Selected passage
SumUp also saw a total increase of 40% more card transactions by newsstands during the four-week lockdown period, as well as a 17% increase at outdoor markets.

“It’s a chicken and egg question, where it could be consumers are coming in and saying ‘I don’t carry cash any more, and I want to transact with a card,’ and merchants increasingly noticing that in order for them to be able to respect social distancing rules, they’re better off having card acceptance,” von Schirmeister said.

Card payments outstripped cash in Germany for the first time in 2018, according to a report from the EHI Retail Institute in Cologne, with €209bn (£182bn, $226bn) spent via cards versus €208bn in cash. However, more than three quarters of the 20 billion actual transactions made that year in shops were made with physical money.

Pandemic provokes change

17 March 2020, Lower Saxony, Hanover: A customer information for current reasons to pay with EC or credit card instead of cash is displayed at a parking fee machine in Hanover. Photo: Peter Steffen/dpa (Photo by Peter Steffen/picture alliance via Getty Images)

Material supplied

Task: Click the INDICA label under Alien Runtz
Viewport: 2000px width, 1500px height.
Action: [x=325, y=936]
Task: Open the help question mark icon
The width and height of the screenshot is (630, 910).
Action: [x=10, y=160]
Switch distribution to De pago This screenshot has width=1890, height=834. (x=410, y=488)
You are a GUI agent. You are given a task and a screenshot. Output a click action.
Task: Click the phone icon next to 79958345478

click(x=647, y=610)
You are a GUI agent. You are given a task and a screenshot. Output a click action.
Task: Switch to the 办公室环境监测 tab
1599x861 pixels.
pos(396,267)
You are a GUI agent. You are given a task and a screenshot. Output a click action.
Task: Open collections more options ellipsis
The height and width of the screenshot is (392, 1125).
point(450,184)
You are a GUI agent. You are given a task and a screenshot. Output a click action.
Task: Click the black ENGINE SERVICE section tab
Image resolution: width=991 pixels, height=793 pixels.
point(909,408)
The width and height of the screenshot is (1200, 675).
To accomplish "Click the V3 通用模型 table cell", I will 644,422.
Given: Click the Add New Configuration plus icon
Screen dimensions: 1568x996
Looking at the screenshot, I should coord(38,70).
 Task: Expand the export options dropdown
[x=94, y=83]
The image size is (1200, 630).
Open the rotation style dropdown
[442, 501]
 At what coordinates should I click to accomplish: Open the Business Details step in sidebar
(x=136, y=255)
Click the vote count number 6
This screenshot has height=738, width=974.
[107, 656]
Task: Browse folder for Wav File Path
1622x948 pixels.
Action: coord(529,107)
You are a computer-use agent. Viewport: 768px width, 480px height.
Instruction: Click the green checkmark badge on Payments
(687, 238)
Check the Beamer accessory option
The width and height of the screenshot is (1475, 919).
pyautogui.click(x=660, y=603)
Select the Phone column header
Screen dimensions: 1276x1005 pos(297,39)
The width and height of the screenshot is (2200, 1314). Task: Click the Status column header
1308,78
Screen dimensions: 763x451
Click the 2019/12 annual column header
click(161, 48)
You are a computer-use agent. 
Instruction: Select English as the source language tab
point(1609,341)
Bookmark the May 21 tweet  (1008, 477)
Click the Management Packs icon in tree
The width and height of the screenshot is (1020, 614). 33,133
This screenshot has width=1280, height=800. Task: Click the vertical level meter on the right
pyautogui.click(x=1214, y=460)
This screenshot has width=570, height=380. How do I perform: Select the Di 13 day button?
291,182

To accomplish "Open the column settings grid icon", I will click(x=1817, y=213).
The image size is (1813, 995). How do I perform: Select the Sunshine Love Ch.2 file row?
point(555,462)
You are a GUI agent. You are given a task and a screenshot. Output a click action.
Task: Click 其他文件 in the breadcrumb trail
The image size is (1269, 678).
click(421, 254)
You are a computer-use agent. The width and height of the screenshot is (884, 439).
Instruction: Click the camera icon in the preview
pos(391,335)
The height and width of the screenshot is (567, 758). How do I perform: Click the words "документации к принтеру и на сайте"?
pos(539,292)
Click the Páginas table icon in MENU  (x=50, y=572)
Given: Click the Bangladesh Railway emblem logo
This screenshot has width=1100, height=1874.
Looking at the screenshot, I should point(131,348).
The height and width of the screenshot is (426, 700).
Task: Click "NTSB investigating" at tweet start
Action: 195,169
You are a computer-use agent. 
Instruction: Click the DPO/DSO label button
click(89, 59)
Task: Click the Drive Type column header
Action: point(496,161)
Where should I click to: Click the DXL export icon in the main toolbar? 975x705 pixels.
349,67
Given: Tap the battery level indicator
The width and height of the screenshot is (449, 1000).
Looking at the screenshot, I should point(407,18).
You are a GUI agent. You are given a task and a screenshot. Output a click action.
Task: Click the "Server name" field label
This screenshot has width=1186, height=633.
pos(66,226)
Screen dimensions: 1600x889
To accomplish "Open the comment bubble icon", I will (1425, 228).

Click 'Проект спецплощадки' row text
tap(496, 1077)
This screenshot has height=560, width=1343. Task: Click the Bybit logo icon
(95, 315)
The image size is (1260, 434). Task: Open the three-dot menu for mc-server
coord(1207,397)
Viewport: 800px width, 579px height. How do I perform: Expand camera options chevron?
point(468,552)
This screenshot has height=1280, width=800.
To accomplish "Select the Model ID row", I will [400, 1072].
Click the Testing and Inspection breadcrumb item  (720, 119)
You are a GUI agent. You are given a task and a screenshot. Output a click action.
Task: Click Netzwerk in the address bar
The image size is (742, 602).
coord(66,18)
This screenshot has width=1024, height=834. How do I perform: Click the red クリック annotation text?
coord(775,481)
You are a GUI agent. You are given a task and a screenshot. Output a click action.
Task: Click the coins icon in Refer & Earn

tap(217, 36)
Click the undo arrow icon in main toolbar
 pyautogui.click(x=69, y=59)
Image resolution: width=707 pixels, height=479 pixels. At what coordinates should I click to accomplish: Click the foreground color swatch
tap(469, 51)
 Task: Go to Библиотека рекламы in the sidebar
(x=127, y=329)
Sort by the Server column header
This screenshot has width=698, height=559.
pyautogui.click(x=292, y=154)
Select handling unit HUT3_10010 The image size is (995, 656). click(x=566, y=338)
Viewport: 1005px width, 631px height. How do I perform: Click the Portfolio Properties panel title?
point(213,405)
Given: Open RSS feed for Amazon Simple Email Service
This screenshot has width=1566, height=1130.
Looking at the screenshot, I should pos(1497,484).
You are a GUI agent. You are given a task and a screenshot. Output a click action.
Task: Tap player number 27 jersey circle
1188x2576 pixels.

Goal of the exercise
In the card-payments passage above, rewrite the stretch from "Card payments outstripped" through "via Getty Images)", swapping "Hanover" for "Munich".

Exercise response
Card payments outstripped cash in Germany for the first time in 2018, according to a report from the EHI Retail Institute in Cologne, with €209bn (£182bn, $226bn) spent via cards versus €208bn in cash. However, more than three quarters of the 20 billion actual transactions made that year in shops were made with physical money.

Pandemic provokes change

17 March 2020, Lower Saxony, Munich: A customer information for current reasons to pay with EC or credit card instead of cash is displayed at a parking fee machine in Munich. Photo: Peter Steffen/dpa (Photo by Peter Steffen/picture alliance via Getty Images)